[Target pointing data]

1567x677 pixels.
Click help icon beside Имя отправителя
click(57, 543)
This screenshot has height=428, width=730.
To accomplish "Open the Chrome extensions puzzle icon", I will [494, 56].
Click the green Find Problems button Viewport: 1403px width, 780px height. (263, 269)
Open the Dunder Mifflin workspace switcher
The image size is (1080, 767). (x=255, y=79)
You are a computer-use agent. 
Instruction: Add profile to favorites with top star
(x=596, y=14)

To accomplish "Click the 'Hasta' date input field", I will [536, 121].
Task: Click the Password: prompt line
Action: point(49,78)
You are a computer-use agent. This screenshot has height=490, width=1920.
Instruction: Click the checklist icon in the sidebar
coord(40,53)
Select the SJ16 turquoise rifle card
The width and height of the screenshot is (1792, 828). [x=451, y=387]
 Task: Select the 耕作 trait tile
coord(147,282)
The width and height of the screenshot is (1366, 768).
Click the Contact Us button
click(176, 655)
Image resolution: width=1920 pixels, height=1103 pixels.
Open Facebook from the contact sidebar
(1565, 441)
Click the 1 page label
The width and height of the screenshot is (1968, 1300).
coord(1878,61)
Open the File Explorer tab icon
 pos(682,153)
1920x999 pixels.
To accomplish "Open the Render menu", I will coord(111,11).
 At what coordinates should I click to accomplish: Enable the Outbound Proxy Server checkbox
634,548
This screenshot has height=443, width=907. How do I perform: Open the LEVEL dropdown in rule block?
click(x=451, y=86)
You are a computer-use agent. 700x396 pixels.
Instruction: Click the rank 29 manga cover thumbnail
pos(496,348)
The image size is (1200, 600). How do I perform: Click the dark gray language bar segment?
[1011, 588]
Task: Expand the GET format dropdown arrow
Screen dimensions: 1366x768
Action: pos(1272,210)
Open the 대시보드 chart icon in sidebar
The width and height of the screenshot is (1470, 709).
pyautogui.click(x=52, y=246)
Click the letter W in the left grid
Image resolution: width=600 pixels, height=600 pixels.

TASK STATEMENT: Copy out every line of the entries above word for word.

RESULT OF THE EXERCISE:
1567x677 pixels.
Click help icon beside Имя отправителя
click(57, 543)
This screenshot has height=428, width=730.
To accomplish "Open the Chrome extensions puzzle icon", I will [494, 56].
Click the green Find Problems button Viewport: 1403px width, 780px height. (263, 269)
Open the Dunder Mifflin workspace switcher
The image size is (1080, 767). (x=255, y=79)
You are a computer-use agent. 
Instruction: Add profile to favorites with top star
(x=596, y=14)

To accomplish "Click the 'Hasta' date input field", I will [536, 121].
Task: Click the Password: prompt line
Action: point(49,78)
You are a computer-use agent. This screenshot has height=490, width=1920.
Instruction: Click the checklist icon in the sidebar
coord(40,53)
Select the SJ16 turquoise rifle card
The width and height of the screenshot is (1792, 828). [x=451, y=387]
 Task: Select the 耕作 trait tile
coord(147,282)
The width and height of the screenshot is (1366, 768).
Click the Contact Us button
click(176, 655)
Image resolution: width=1920 pixels, height=1103 pixels.
Open Facebook from the contact sidebar
(1565, 441)
Click the 1 page label
The width and height of the screenshot is (1968, 1300).
coord(1878,61)
Open the File Explorer tab icon
 pos(682,153)
1920x999 pixels.
To accomplish "Open the Render menu", I will coord(111,11).
 At what coordinates should I click to accomplish: Enable the Outbound Proxy Server checkbox
634,548
This screenshot has height=443, width=907. How do I perform: Open the LEVEL dropdown in rule block?
click(x=451, y=86)
You are a computer-use agent. 700x396 pixels.
Instruction: Click the rank 29 manga cover thumbnail
pos(496,348)
The image size is (1200, 600). How do I perform: Click the dark gray language bar segment?
[1011, 588]
Task: Expand the GET format dropdown arrow
Screen dimensions: 1366x768
Action: pos(1272,210)
Open the 대시보드 chart icon in sidebar
The width and height of the screenshot is (1470, 709).
pyautogui.click(x=52, y=246)
Click the letter W in the left grid
Image resolution: width=600 pixels, height=600 pixels.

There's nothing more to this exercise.